10.11 Promouvoir le reboisement et l'entretien des forêts: environ 20 % des émissions mondiales de dioxyde de carbone proviennent du déboisement de quelque 17 millions d'hectares chaque années. Des programmes d'aide afin de mettre fin au déboisement dans les pays en développement et de contribuer au reboisement réduiront sensiblement les émissions de dioxyde de carbone. Les Etats membres devraient s'engager dans une action internationale afin de sauver la forêt humide et les autres forêts des régions tropicales. Dans les pays industrialisés, une bonne gestion des forêts peut faire baisser le taux de dioxyde de carbone au cours des prochaines décennies.

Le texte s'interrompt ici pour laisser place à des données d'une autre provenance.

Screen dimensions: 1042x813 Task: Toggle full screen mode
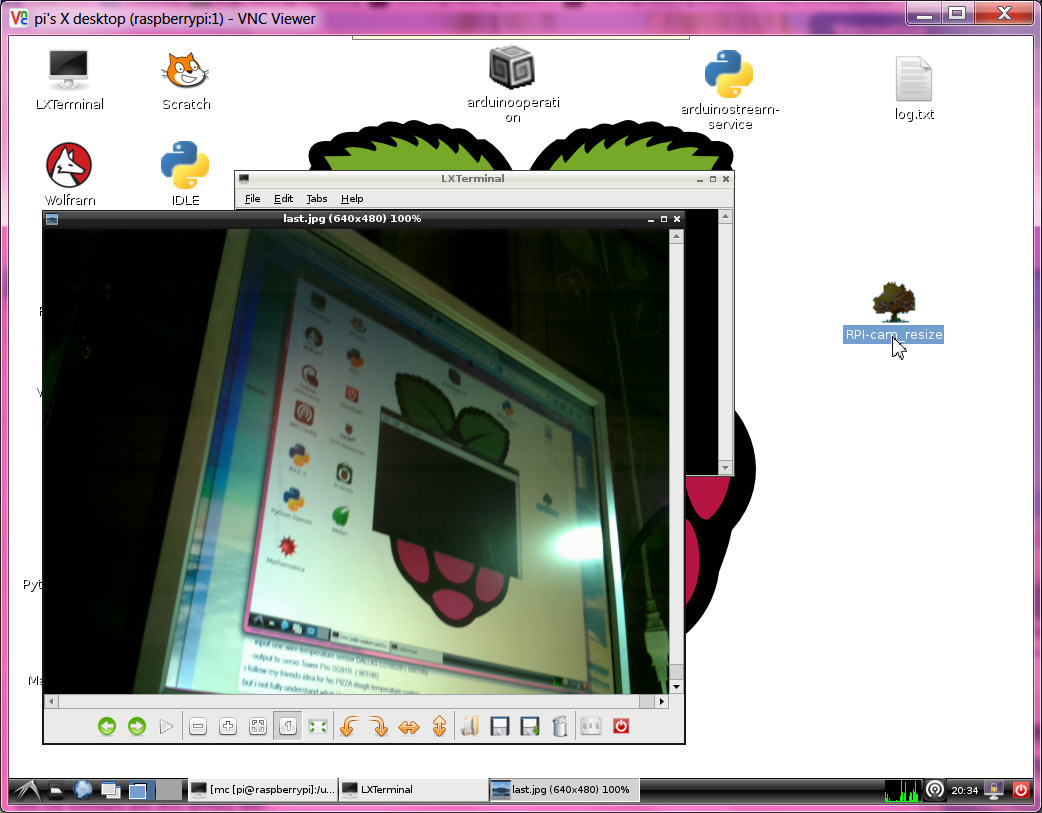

10.12 Encourager la recherche en matière de réduction des émissions de dioxyde de carbone par le transport routier : le développement de la production de voitures et de combustibles produisant des émissions de dioxyde de carbone limitées doit être stimulé. Des mesures structurelles pour faire face aux besoins de mobilité dans la société, en vue d'une limitation des émissions de dioxyde de carbone, doivent également être prises.
10.13 Promouvoir une surveillance et une coordination internationales concernant les problèmes des changements climatiques: il est grand temps pour les gouvernements d'envisager sérieusement de créer un système d'observation du climat mondial, conçu pour répondre aux besoins de détection des changements climatiques, et de suivi des réponses.
10.14 Renforcer la recherche scientifique: il faut encourager la recherche sur le climat et sur les changements climatiques et leurs effets. Il faut énergiquement soutenir l'acquisition, le rassemblement et l'analyse des données. Il faut étendre et coordonner l'utilisation des satellites de télédétection. Il faut stimuler le dialogue au sein et entre les disciplines scientifiques afin de réorienter les travaux des scientifiques dans une perspective plus mondiale.
10.15 Améliorer la transmission de l'information aux décideurs: étant donné les relations complexes entre gaz à effet de serre, climat, environnement, technologie et économie, il est absolument nécessaire que les décideurs obtiennent les meilleures et les plus récentes données scientifiques disponibles. Seul un dialogue continu entre les scientifiques et les décideurs permettra aux futures politiques mises en oeuvre de contrôler les changements climatiques.